Exercise aim:
Report each line of the data below that contains the string "Task". Letter case matters.

** START Data shown **

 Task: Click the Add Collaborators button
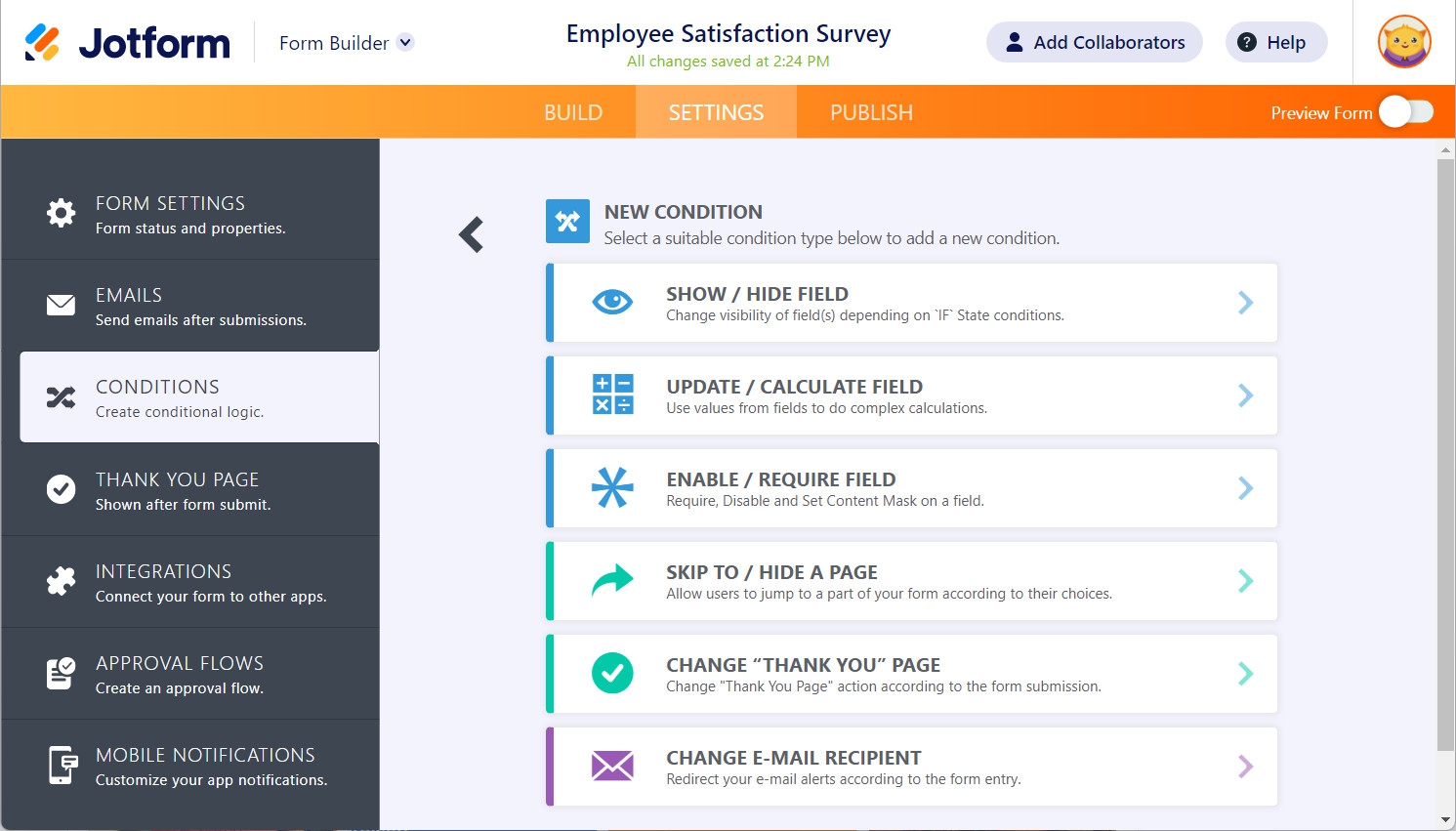[x=1094, y=43]
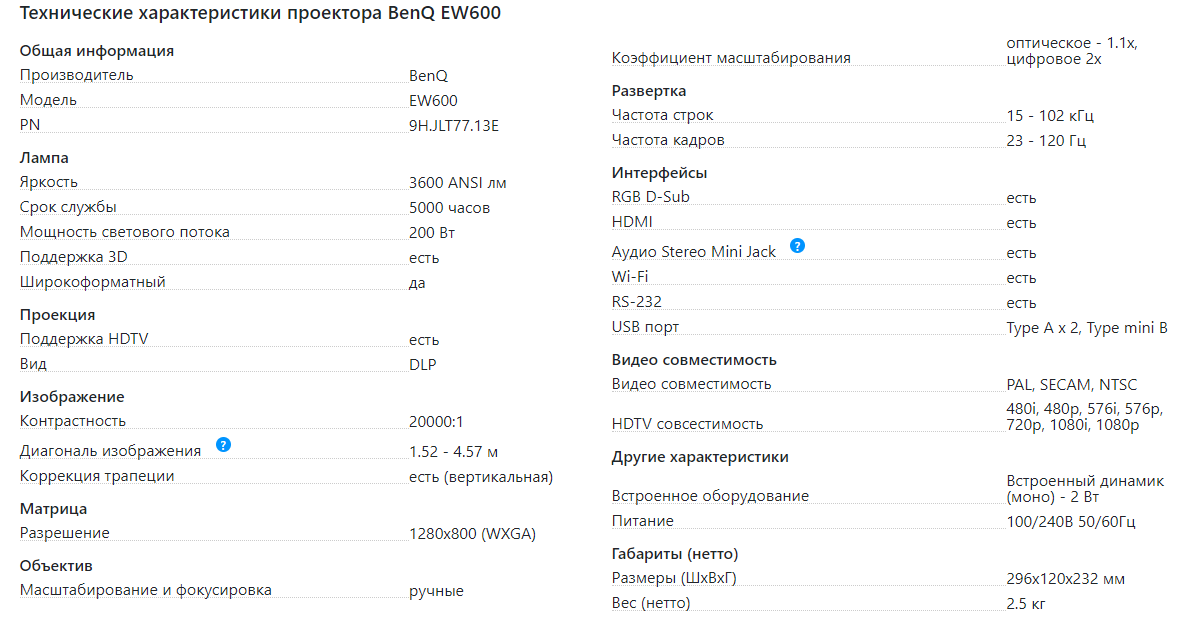1190x618 pixels.
Task: Click the Интерфейсы section heading
Action: click(660, 173)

** END Data shown **

Answer:
 Task: Click the Add Collaborators button
Task: Click the Интерфейсы section heading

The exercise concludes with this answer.